WORK TASK » The range runs from the line containing "Vernia Plunge Batwing" to the last line of the entries. Copy that range exactly, omitting pictures.
DATA SHOWN: Begin
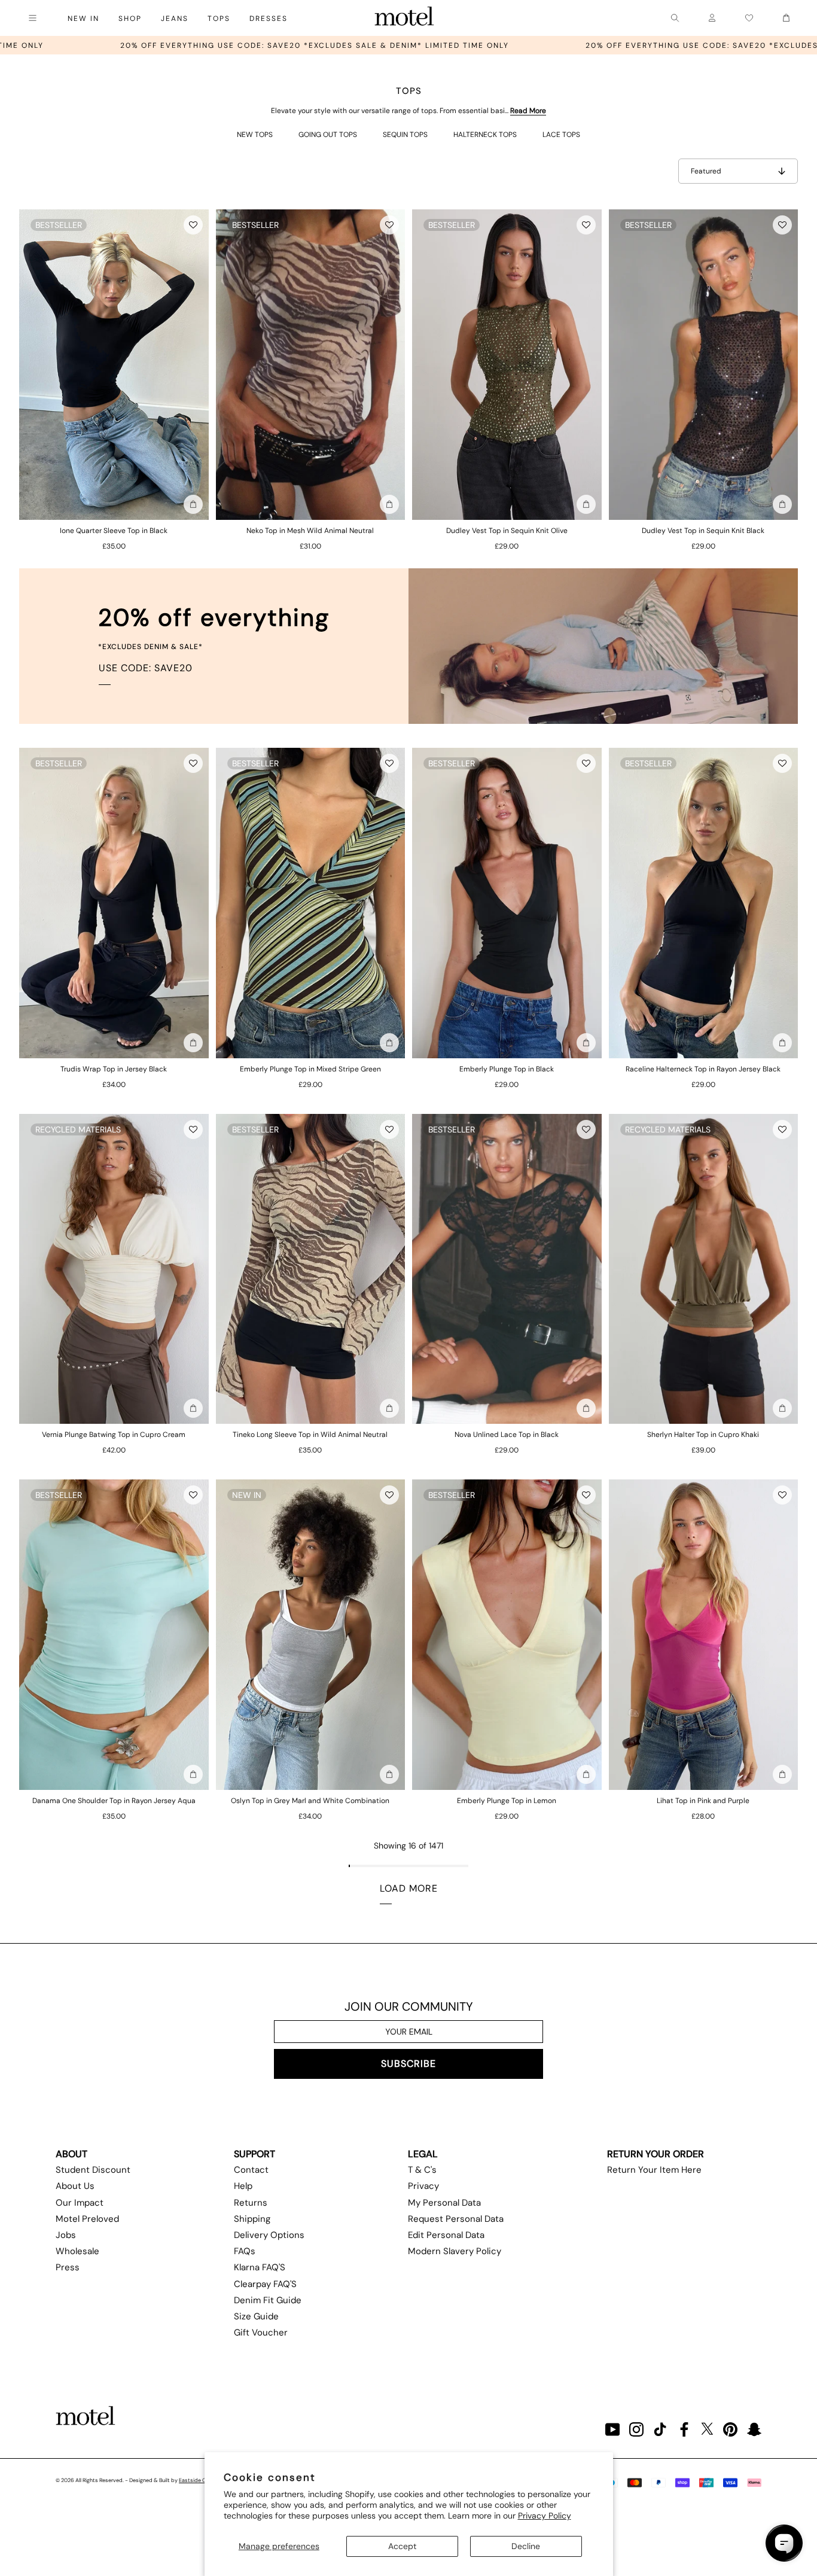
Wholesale (77, 2251)
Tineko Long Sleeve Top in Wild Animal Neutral (310, 1434)
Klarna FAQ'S (259, 2267)
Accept (402, 2546)
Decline (525, 2546)
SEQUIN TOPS (405, 134)
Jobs (66, 2235)
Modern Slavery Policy (454, 2251)
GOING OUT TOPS (327, 134)
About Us (75, 2186)
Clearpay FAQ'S (265, 2284)
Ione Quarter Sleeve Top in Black (113, 530)
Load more (409, 1888)
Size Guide (256, 2316)
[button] (193, 225)
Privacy (423, 2186)
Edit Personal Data (446, 2235)
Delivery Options (269, 2235)
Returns (250, 2203)
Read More (528, 110)
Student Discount (93, 2170)
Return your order (655, 2154)
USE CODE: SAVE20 (146, 668)
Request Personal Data (456, 2219)
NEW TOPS (255, 134)
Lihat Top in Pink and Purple (703, 1800)
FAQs (244, 2251)
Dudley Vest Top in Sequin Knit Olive (507, 530)
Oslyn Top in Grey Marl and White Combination (310, 1800)
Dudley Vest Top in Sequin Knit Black (703, 530)
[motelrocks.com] (404, 18)
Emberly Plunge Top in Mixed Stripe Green (310, 1069)
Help (243, 2186)
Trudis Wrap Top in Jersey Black (113, 1069)
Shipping (252, 2219)
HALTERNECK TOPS (485, 134)
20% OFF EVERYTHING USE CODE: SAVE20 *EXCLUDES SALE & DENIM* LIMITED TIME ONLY (550, 45)
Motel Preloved (87, 2219)
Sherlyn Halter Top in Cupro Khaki (703, 1434)
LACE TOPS (561, 134)
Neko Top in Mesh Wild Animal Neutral (310, 530)
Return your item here (654, 2170)
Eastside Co (194, 2480)
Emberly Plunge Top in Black (506, 1069)
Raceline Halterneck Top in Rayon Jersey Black (703, 1069)
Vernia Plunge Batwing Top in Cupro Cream (113, 1434)
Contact (251, 2170)
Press (68, 2267)
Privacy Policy (544, 2515)
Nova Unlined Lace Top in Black (507, 1434)
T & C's (422, 2170)
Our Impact (79, 2203)
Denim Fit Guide (267, 2300)
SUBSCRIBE (408, 2063)
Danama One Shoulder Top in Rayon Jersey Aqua (114, 1800)
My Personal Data (444, 2203)
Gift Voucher (261, 2333)
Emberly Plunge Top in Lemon (506, 1800)
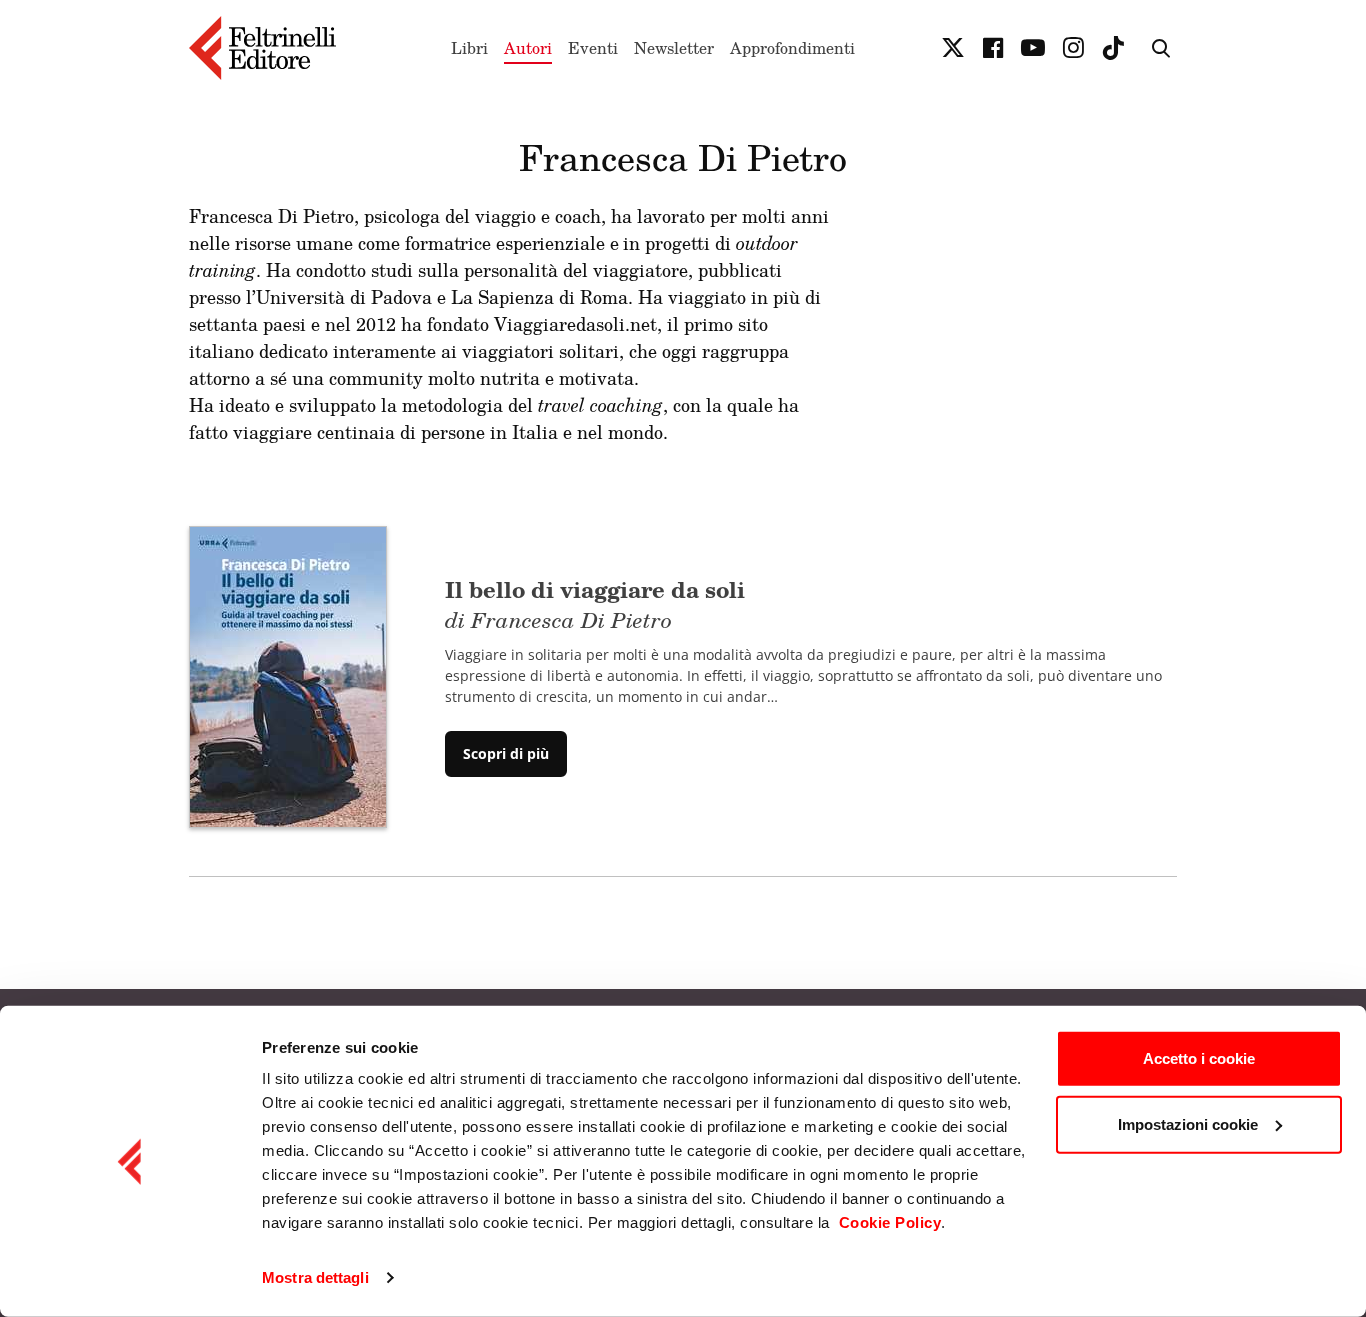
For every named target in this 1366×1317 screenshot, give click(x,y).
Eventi (593, 48)
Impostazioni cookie (1188, 1123)
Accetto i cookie (1199, 1058)
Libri (469, 48)
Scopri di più (506, 753)
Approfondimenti (792, 48)
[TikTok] (1113, 48)
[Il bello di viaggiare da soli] (288, 675)
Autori (528, 48)
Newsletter (674, 48)
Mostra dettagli (315, 1277)
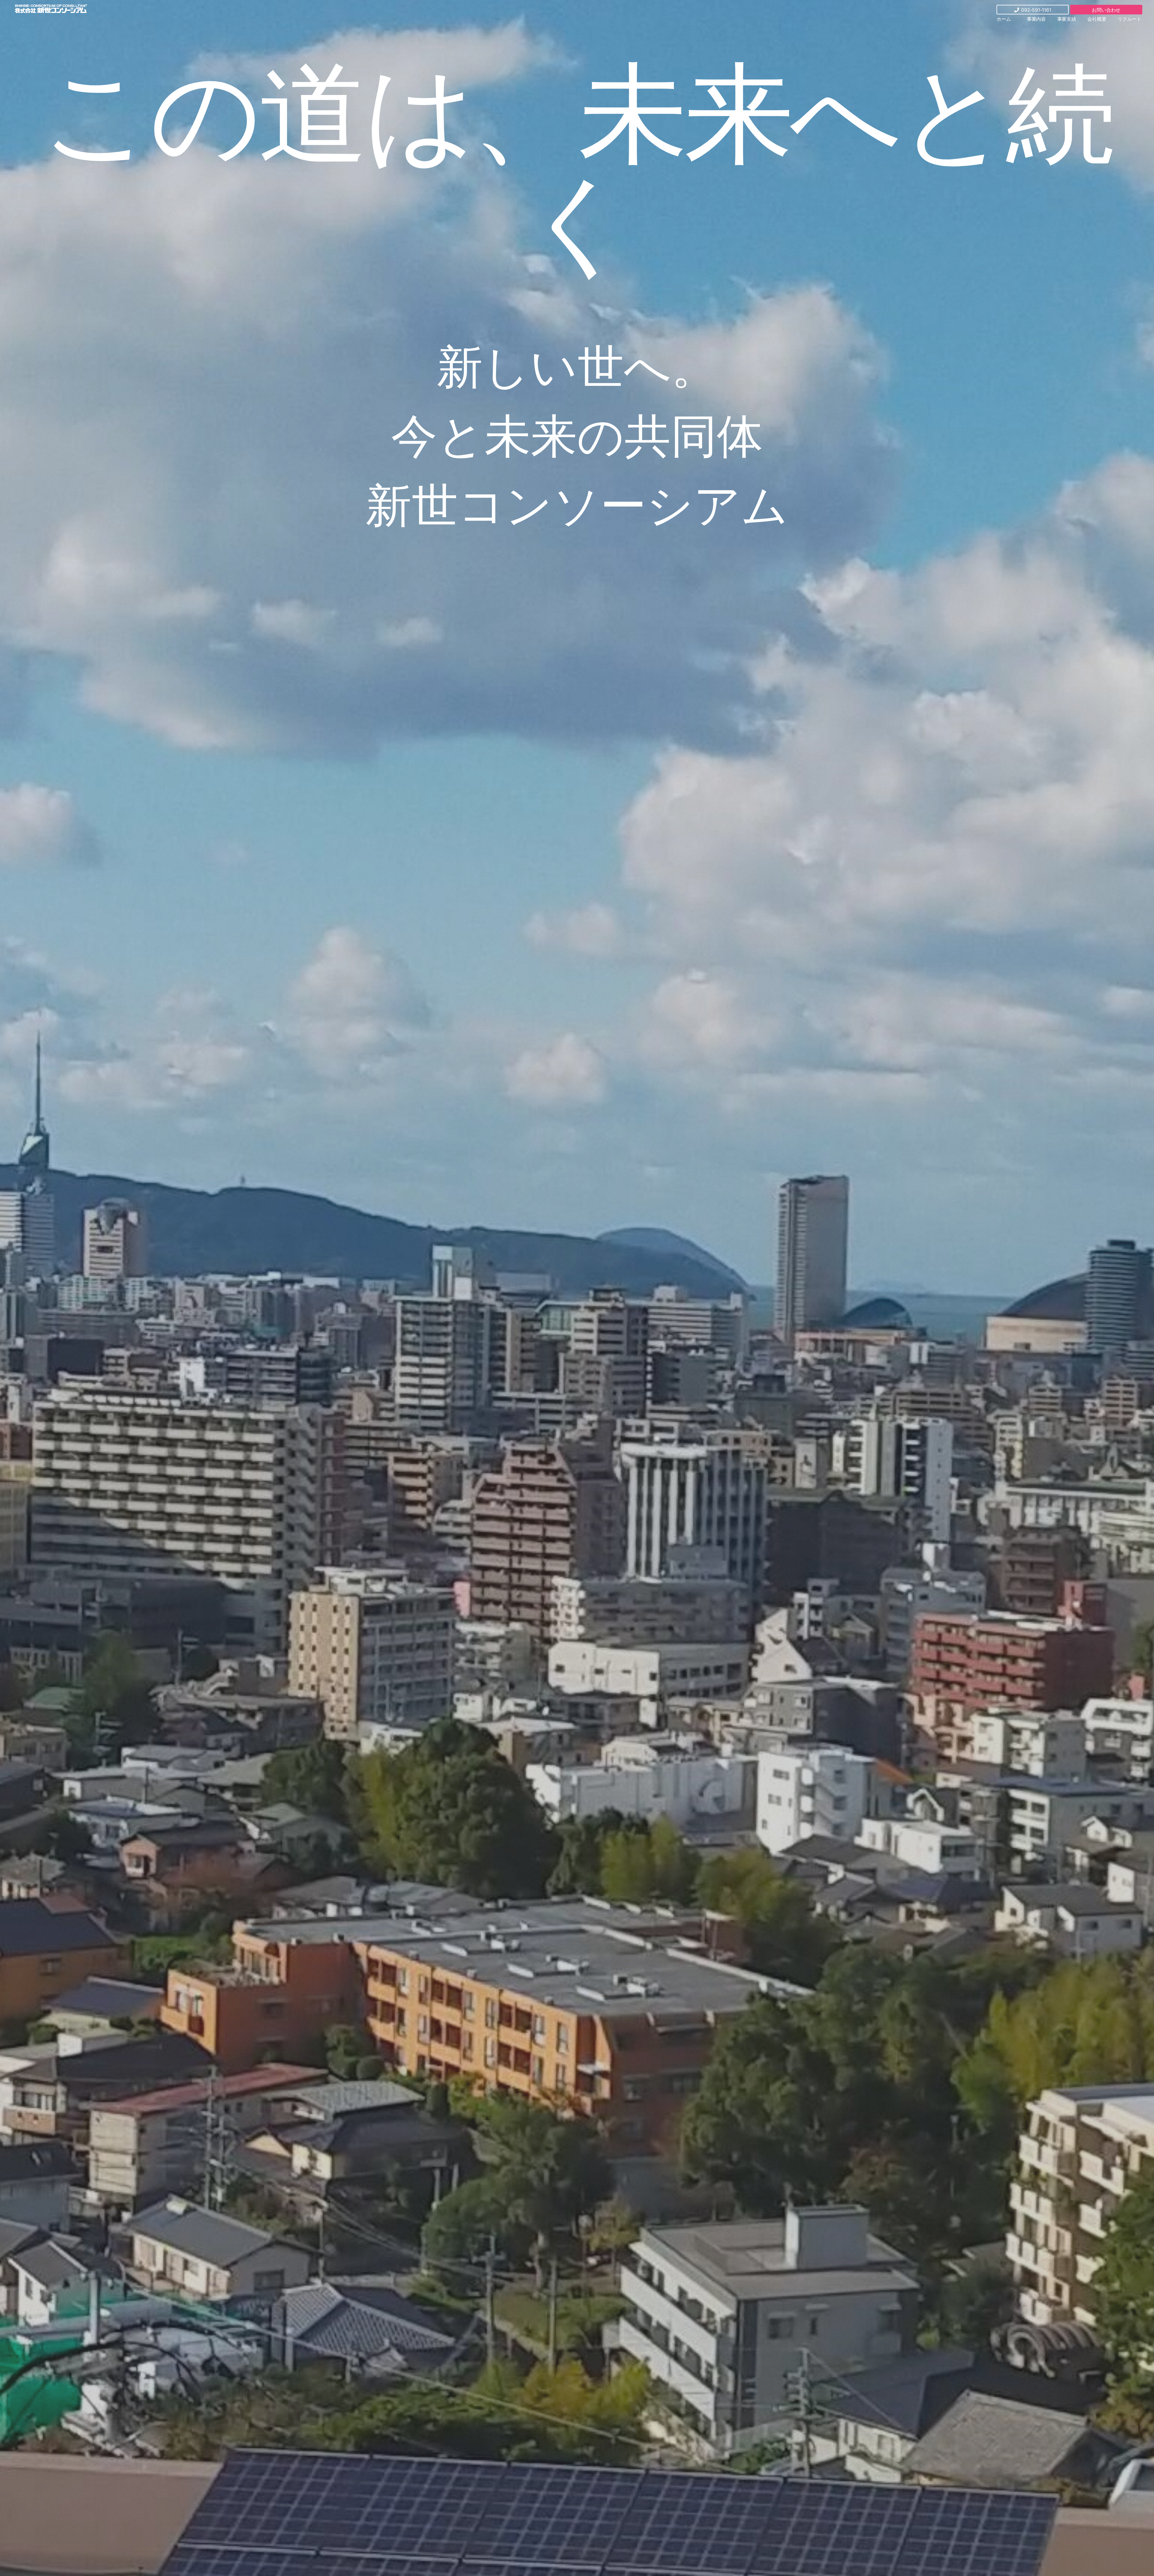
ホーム (1004, 19)
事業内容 (1036, 19)
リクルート (1129, 19)
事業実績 (1066, 19)
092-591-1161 (1036, 10)
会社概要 (1096, 19)
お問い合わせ (1106, 10)
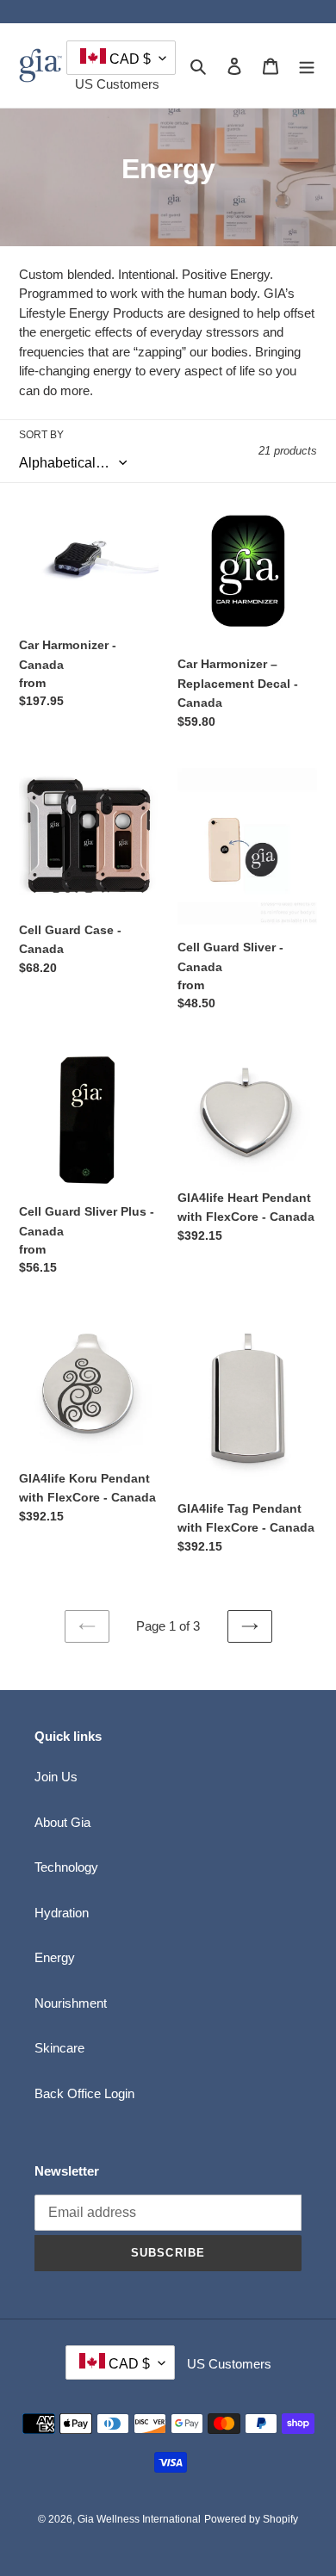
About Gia (62, 1822)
DATA SHOWN: End
RESPONSE BELOW »
Vernia Plunge Batwing Top in Cupro Cream (113, 1434)
Contact (251, 2170)
Press (68, 2267)
Privacy Policy (544, 2515)
Nova Unlined Lace Top in Black (507, 1434)
T & C's (422, 2170)
Our Impact (79, 2203)
Denim Fit Guide (267, 2300)
SUBSCRIBE (408, 2063)
Danama One Shoulder Top in Rayon Jersey Aqua (114, 1800)
My Personal Data (444, 2203)
Gift Voucher (261, 2333)
Emberly Plunge Top in Lemon (506, 1800)
For every named target in this 1366×1317 screenshot, give click(x,y).
Eventi (593, 48)
Impostazioni cookie (1188, 1123)
Accetto i cookie (1199, 1058)
Libri (469, 48)
Scopri di più (506, 753)
Approfondimenti (792, 48)
[TikTok] (1113, 48)
[Il bello di viaggiare da soli] (288, 675)
Autori (528, 48)
Newsletter (674, 48)
Mostra dettagli (315, 1277)
ホーム (1004, 19)
事業内容 (1036, 19)
リクルート (1129, 19)
事業実績 (1066, 19)
092-591-1161 (1036, 10)
会社概要 (1096, 19)
お問い合わせ (1106, 10)
About Gia (62, 1822)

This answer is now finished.